Saturday, August 29, 2015

Relative To What?

"Remember when we spoke to that group and you said that after watching 'Roots' on TV you were so mad you wanted to put big hurt on white people?"
"And when you spoke you looked straight at me and said, 'Did you get mad enough to get rid of your white identity?'  I'd thought about it, but in those days most of the guys into taking Afrikan identities were into violence . . ."
"All this talk about black this and black that.  Who's black?"
" . . . and I'd have had to do it legally, go to court, change the name on my vital statistics -- all that paper work --"
"Yeah, would've been a tremendous inconvenience for you compared to what those people, black and white, portrayed in 'Roots' had to contend with . . ."

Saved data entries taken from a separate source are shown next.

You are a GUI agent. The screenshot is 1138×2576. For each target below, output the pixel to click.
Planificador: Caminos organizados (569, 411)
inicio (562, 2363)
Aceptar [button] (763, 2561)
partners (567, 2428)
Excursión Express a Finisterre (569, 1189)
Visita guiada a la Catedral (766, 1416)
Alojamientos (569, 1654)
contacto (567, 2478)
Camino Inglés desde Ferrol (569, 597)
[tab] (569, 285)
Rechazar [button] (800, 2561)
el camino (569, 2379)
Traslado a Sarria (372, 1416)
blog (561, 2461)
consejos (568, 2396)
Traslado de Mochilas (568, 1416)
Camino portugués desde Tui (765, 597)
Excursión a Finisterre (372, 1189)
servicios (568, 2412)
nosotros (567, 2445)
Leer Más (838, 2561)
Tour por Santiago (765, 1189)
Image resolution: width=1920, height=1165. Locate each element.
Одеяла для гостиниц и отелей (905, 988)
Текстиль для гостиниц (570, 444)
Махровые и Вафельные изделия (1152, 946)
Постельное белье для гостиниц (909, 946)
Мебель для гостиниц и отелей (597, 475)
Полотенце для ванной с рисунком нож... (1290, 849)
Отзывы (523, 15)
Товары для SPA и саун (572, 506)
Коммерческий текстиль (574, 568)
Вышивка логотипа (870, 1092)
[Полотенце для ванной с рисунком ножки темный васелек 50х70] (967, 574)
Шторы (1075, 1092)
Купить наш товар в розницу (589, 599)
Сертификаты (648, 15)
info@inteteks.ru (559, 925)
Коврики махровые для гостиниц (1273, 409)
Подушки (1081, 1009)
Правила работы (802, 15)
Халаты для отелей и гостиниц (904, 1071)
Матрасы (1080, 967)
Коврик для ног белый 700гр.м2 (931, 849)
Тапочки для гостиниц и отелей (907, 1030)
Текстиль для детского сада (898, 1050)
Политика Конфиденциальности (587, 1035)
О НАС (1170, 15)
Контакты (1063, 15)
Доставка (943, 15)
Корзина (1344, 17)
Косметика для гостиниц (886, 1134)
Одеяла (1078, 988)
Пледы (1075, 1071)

"Besides, everybody knew me as 'Sam' and they weren't going to suddenly start calling me Olatunde."
"I'd rather call you Olatunde than Sam.  What does it mean?"
" 'Honor comes again.'  My friends would be looking at me funny, as if I was a traitor or something."
"You could've gotten new friends."
"It's just so much trouble, going through so many changes just over a name -- and my relatives never would've  understood."
"There's more to a person's identity than a name.  You could call yourself Ching Lee, but that wouldn't make you a Chinese."

"What about black people and this hair thing?"
"Again, it takes more than a name and the way you wear your hair to give you an identity. You have to have a culture, and that requires a language -- sloppy English isn't a black language, it's just the sloppy English of poorly educated people . . ."
"We went through that Afro thing, trying to get blacks to wear their hair natural.  Now, over fifty years later, they'r still addicted to that hair thing.  Trying to make tacking ropes to it as a cultural feature to cover a fascination  for long, loose locks . . . and after a hundred years still following 'leaders' who teach them to blame whites for our self-hate, self-destruction, and all our problems as if we had no brains to think . . ."
"Liars . . . dummies -- Ghosts all?  Relative to what?"